Problems to solve
**a.** Reproduce the passage on the brain localization debate word for word, starting at "Aubertin and his" and ending at "of the brain.".
**b.** Answer these questions using the passage on the brain localization debate:
(i) In what year did the argument between the two scientists begin?
(ii) To which gland did René Descartes assign free will and the human soul?
(iii) How many separate areas did Korbinian Brodmann's cortex map contain?
**c.** Continue the passage on the brain localization debate, picking up right after its final sentence.

In 1861, two scientists got into
a very brainy argument.
Specifically, they had opposing ideas
of how speech and memory
operated within the human brain.
Ernest Aubertin,
with his localistic model,
argued that a particular region
or the brain
was devoted to each separate process.
Pierre Gratiolet, on the other hand,
argued for the distributed model,
where different regions work together
to accomplish all of these
various functions.
The debate they began reverberated
throughout the rest of the century,
involving some of the greatest scientific
minds of the time.
Aubertin and his localistic model
had some big names on his side.
In the 17th century, René Descartes
had assigned the quality
of free will and the human soul
to the pineal gland.
And in the late 18th century, a young
student named Franz Joseph Gall
had observed that the best memorizers
in his class had the most prominent eyes
and decided that this was due
to higher development
in the adjacent part of the brain.
As a physician, Gall went on to establish
the study of phrenology,
which held that strong mental faculties
corresponded to
highly developed brain regions, observable
as bumps in the skull.
The widespread popularity of phrenology
throughout the early 19th century
tipped the scales towards
Aubertin's localism.
But the problem was that Gall had never
bothered to scientifically test
whether the individual brain maps
he had constructed
applied to all people.
And in the 1840's, Pierre Flourens
challenged phrenology
by selectively destroying parts
of animal brains
and observing which functions were lost.
Flourens found that damaging the cortex
interfered with judgement or movement
in general,
but failed to identify any region
associated with one specific function,
concluding that the cortex carried out
brain functions as an entire unit.
Flourens had scored a victory
for Gratiolet, but it was not to last.
Gall's former student,
Jean-Baptiste Bouillaud,
challenged Flourens' conclusion,
observing that patients
with speech disorders
all had damage to the frontal lobe.
And after Paul Broca's 1861 autopsy of a
patient who had lost the power
to produce speech, but not the power
to understand it,
revealed highly localized
frontal lobe damage,
the distributed model seemed doomed.
Localism took off.
In the 1870's, Karl Wernicke associated
part of the left temporal lobe
with speech comprehension.
Soon after, Eduard Hitzig and
Gustav Fritsch
stimulated a dog's cortex and discovered
a frontal lobe region
responsible for muscular movements.
Building on their work, David Ferrier
mapped each piece of cortex
associated with moving a part of the body.
And in 1909, Korbinian Brodmann built
his own cortex map with 52 separate areas.
It appeared that the victory of Aubertin's
localistic model was sealed.
But neurologist Karl Wernicke had come up
with an interesting idea.

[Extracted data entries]
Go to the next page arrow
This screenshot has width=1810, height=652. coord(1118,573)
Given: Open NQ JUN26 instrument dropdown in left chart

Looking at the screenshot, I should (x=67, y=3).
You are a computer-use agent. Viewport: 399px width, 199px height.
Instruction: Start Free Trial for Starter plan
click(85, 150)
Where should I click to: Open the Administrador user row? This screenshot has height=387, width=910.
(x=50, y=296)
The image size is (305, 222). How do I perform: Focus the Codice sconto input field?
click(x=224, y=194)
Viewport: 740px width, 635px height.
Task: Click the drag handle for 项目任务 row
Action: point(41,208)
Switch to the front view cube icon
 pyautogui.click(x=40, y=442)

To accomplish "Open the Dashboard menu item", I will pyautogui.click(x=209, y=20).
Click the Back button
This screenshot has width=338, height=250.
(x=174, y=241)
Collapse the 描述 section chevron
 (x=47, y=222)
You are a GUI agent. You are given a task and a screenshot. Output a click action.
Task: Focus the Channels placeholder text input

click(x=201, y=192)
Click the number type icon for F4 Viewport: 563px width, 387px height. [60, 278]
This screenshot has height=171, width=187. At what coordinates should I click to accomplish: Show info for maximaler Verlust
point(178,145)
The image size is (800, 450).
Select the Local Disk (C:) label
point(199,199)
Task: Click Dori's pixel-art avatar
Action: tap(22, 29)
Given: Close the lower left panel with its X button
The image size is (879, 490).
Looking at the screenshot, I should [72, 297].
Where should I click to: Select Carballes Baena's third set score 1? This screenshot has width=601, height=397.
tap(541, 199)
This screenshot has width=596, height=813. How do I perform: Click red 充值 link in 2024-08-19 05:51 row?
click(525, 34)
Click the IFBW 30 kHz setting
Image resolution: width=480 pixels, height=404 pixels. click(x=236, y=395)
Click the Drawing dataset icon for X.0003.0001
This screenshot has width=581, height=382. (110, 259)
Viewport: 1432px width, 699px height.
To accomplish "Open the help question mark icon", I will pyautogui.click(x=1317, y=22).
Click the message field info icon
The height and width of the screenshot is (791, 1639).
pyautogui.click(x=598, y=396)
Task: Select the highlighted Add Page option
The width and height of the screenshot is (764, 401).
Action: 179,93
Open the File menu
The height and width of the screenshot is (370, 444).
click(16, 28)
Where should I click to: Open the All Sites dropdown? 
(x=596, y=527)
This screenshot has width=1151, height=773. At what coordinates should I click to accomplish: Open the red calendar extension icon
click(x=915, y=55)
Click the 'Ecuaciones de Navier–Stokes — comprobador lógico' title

Answers per task
**a.**
Aubertin and his localistic model
had some big names on his side.
In the 17th century, René Descartes
had assigned the quality
of free will and the human soul
to the pineal gland.
And in the late 18th century, a young
student named Franz Joseph Gall
had observed that the best memorizers
in his class had the most prominent eyes
and decided that this was due
to higher development
in the adjacent part of the brain.

**b.**
(i) 1861
(ii) The pineal gland
(iii) 52

**c.**
He reasoned that since the regions for
speech production and comprehension
were not adjacent,
then injuring the area
connecting them might result
in a special type of language loss,
now known as receptive aphasia.
Wernicke's connectionist model helped
explain disorders
that didn't result from the dysfunction
of just one area.
Modern neuroscience tools reveal a brain
more complex than
Gratiolet, Aubertin,
or even Wernicke imagined.
Today, the hippocampus is associated
with two distinct brain functions:
creating memories and processing
location in space.
We also now measure
two kinds of connectivity:
anatomical connectivity between
two adjoining
regions of cortex working together,
and functional connectivity
between separated regions
working together to
accomplish one process.
A seemingly basic function like vision
is actually composed
of many smaller functions,
with different parts
of the cortex representing
shape, color and location in space.
When certain areas stop functioning,
we may recognize an object,
but not see it, or vice versa.
There are even different kinds of memory
for facts and for routines.
And remembering something
like your first bicycle
involves a network of different regions
each representing the concept
of vehicles, the bicycle's shape,
the sound of the bell,
and the emotions associated
with that memory.
In the end, both Gratiolet and Aubertin
turned out to be right.
And we still use both of their models
to understand how cognition happens.
For example, we can now measure brain
activity on such a fine time scale
that we can see the individual localized
processes that comprise
a single act of remembering.
But it is the integration of these
different processes and regions
that creates the coherent memory
we experience.
The supposedly competing theories
prove to be two aspects
of a more comprehensive model,
which will in turn be revised and refined
as our scientific techologies and methods
for understanding the brain improve.